The relation between utopian thinking and history has accompanied us throughout this Utopia 13/13 series. In this seminar, with Laëtitia Riss’s article “Utopier le présent” (in English here, “To Utopize the Present”), we address head on the temporal nature of modern understandings of utopia.

In a detailed analysis that spans seven centuries and takes us from Thomas More to contemporary thinkers such as Fredric Jameson, Miguel Abensour, Jean-Paul Engélibert and current forms of apocalyptic fiction, Laëtitia Riss recounts the centuries-long history of writing on utopia and the transformation of its relationship to the past, the present, and the future. Through a meticulous analysis, Riss demonstrates how we moderns are still, today, captured by a historicist understanding of utopia.

This presents a problem, Riss argues, given the tendency for history to overshadow utopian thinking, and to subordinate it, especially during times of apocalyptic thinking such as ours—with the global climate crisis promising the end of history. The modern historicization of utopia inverses the proper relation to history by focusing us on the future, rather than on our present. It also masks the contingent nature of our present and thereby erodes our will to transform society.

By contrast, Laëtitia Riss proposes to anchor utopian thought in the present. That alone, she argues, will allow utopian thought to “participate in making the present sensitive to its historicity, revealing it to be the result of a contingent social practice, and in making it, consequently, available as a place for political intervention.” The task, then, is to liberate utopian thought from the grip of the future, in order to focus us back on transforming the present; or, in Riss’s words, to pursue “the dream of a present awakened to itself so that History finds a human face again, freed from the weight of destiny.”

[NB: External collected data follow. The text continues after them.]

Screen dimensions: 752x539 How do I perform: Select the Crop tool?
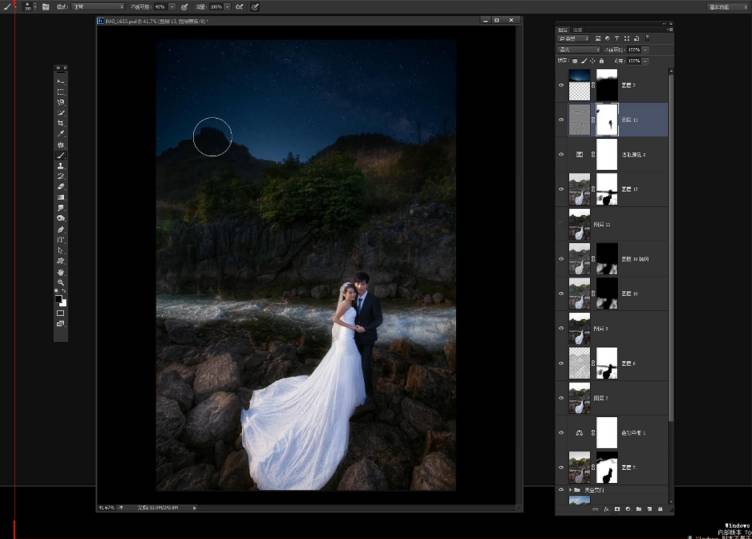61,123
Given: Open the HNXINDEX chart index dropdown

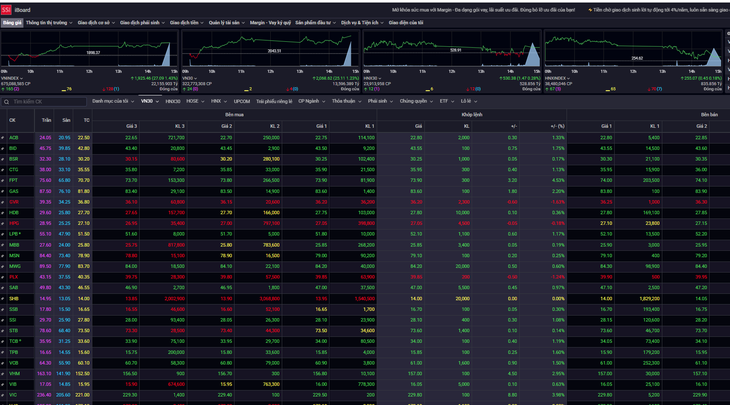Looking at the screenshot, I should pyautogui.click(x=558, y=78).
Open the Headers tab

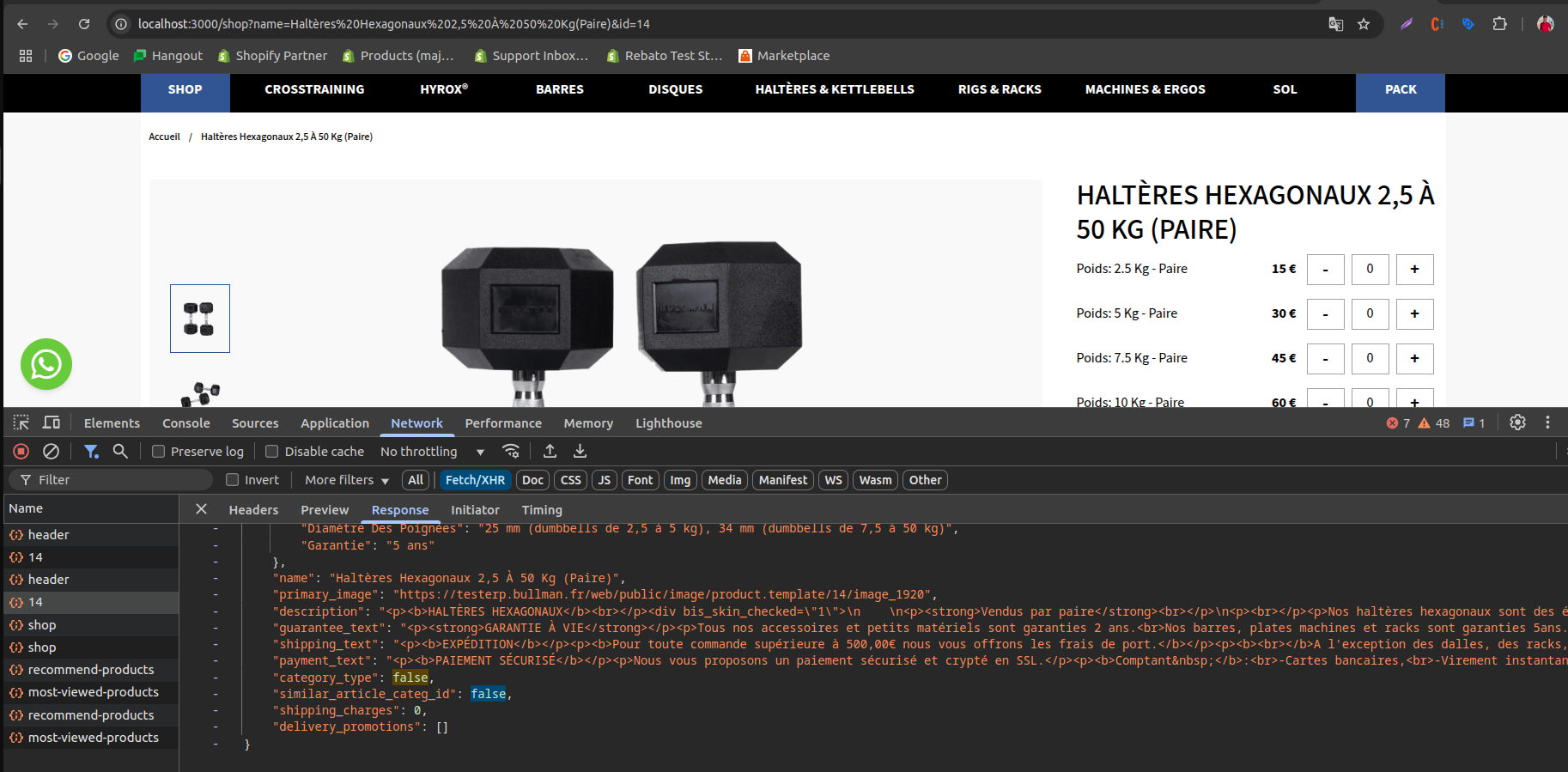pyautogui.click(x=253, y=510)
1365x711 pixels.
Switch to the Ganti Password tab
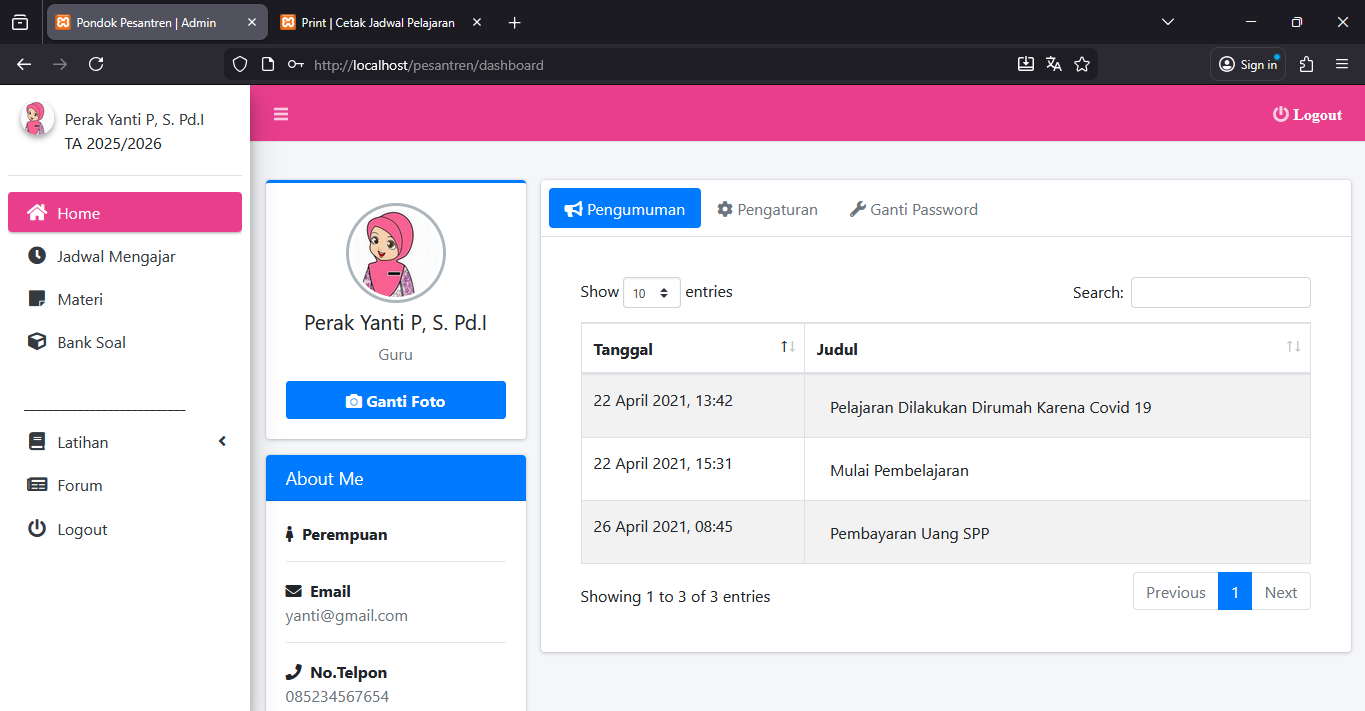(x=913, y=209)
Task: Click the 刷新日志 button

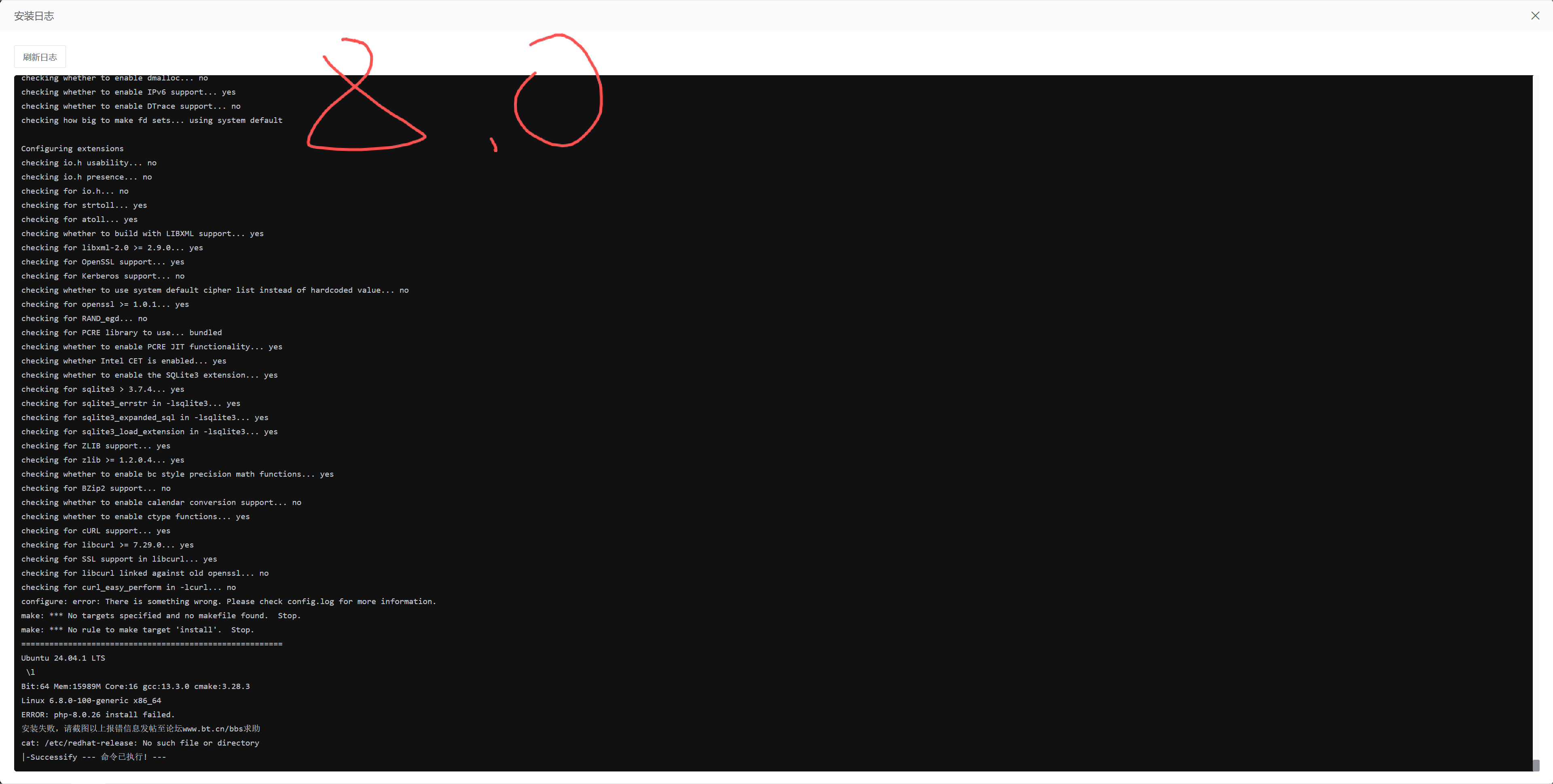Action: click(x=40, y=57)
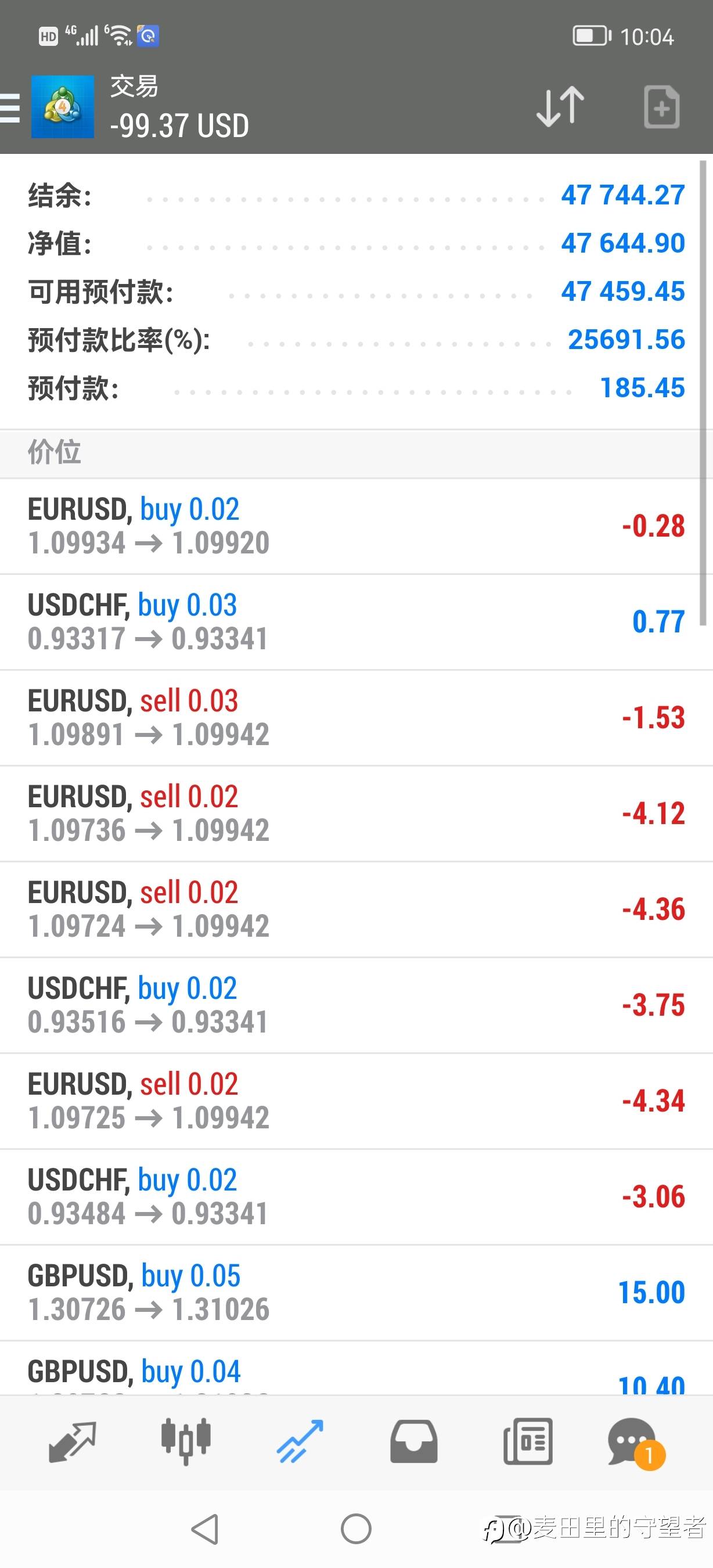The height and width of the screenshot is (1568, 713).
Task: Select the USDCHF buy 0.03 position
Action: [x=356, y=621]
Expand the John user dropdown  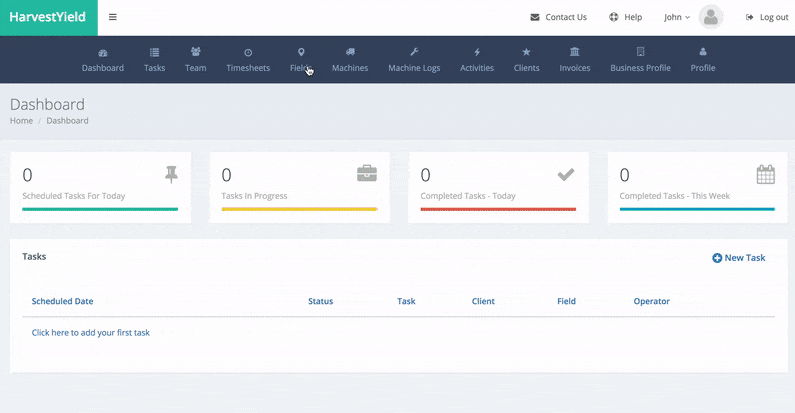coord(677,17)
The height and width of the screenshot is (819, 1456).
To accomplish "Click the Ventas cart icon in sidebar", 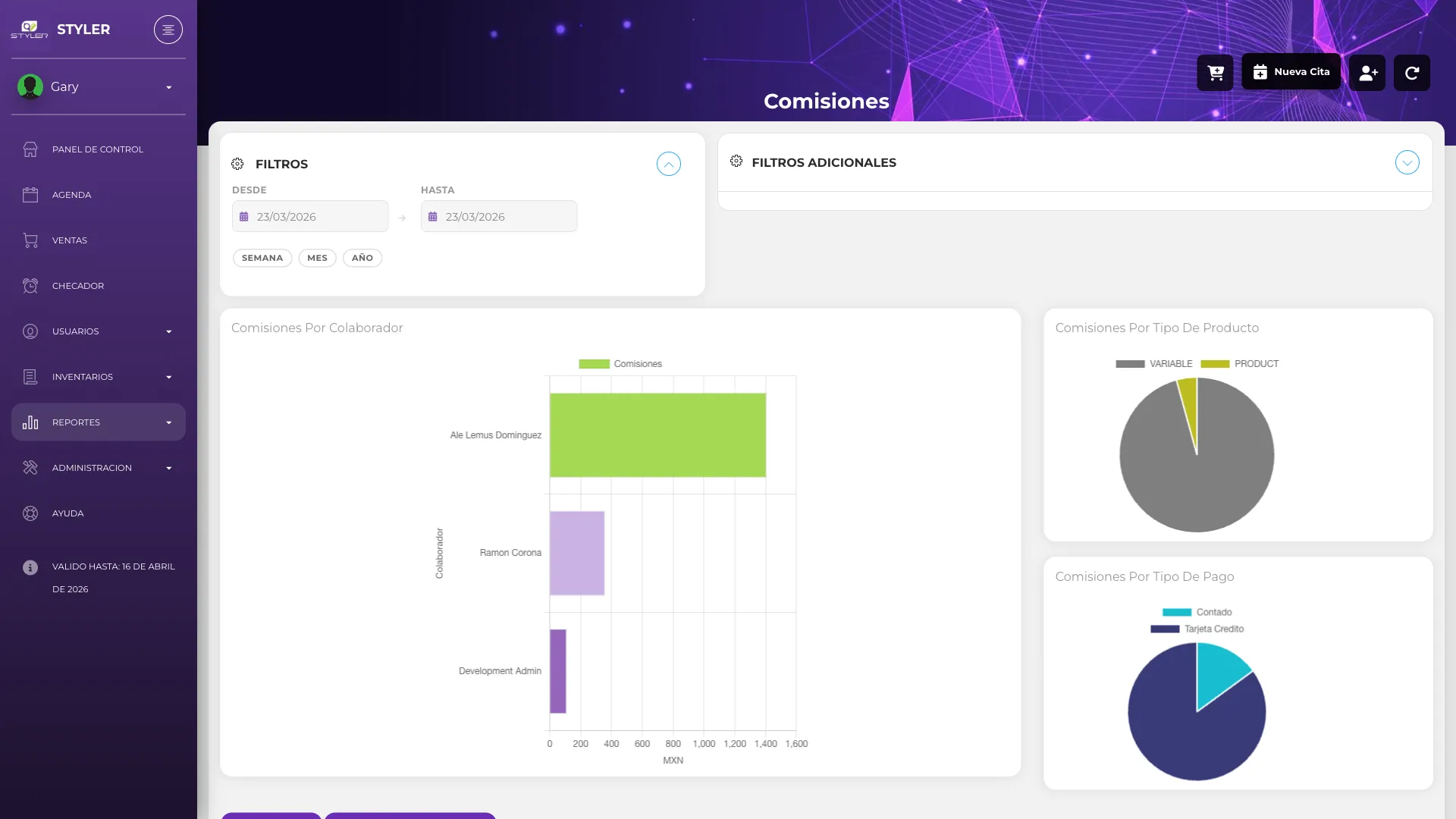I will pyautogui.click(x=30, y=240).
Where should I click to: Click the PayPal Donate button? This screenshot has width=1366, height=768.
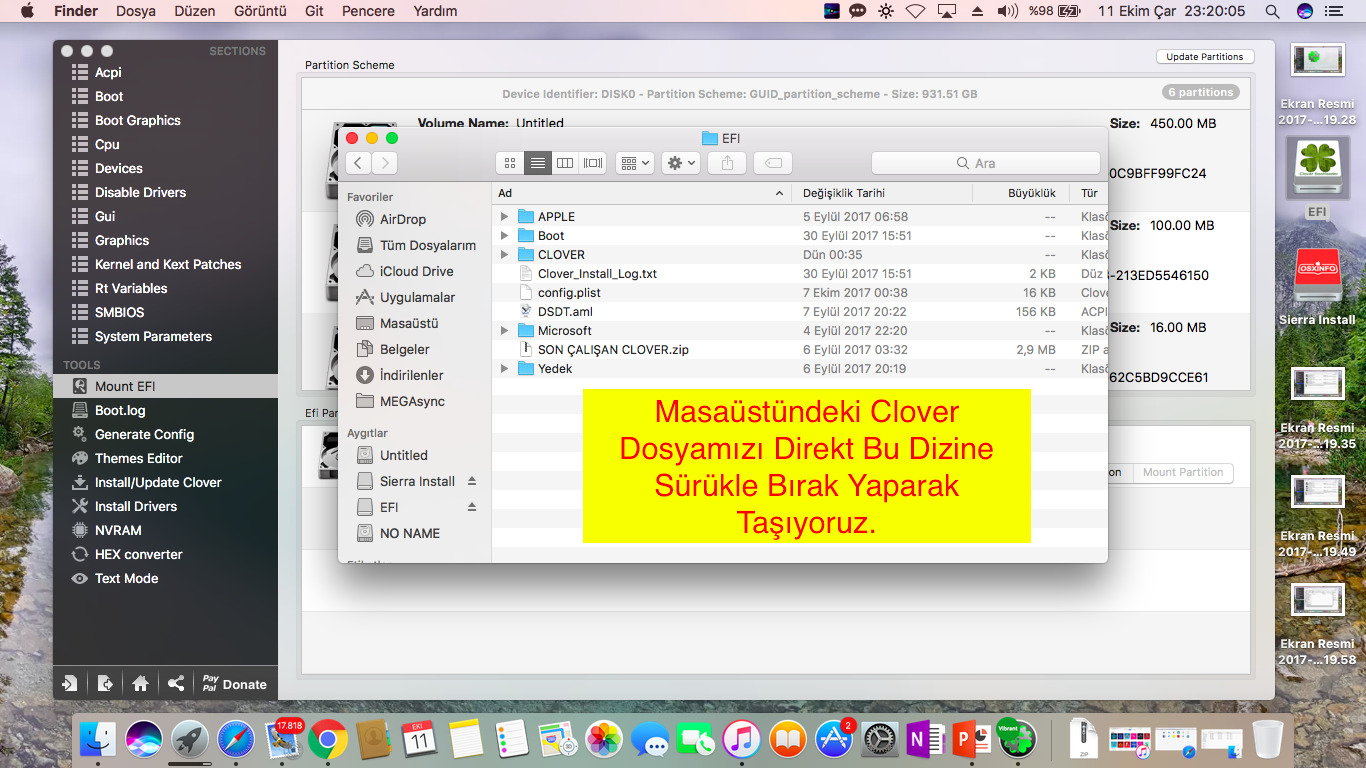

We are delighted to welcome Laëtitia Riss to Utopia 13/13 to present her work and equally delighted to welcome back our dear friend and colleague Étienne Balibar to comment on her proposal. Étienne Balibar opened our seminar this year on the theme of “critical theoretic foundations for concrete utopias.” It is an honor to have Étienne Balibar back to continue the conversation.

Welcome to Utopia 11/13!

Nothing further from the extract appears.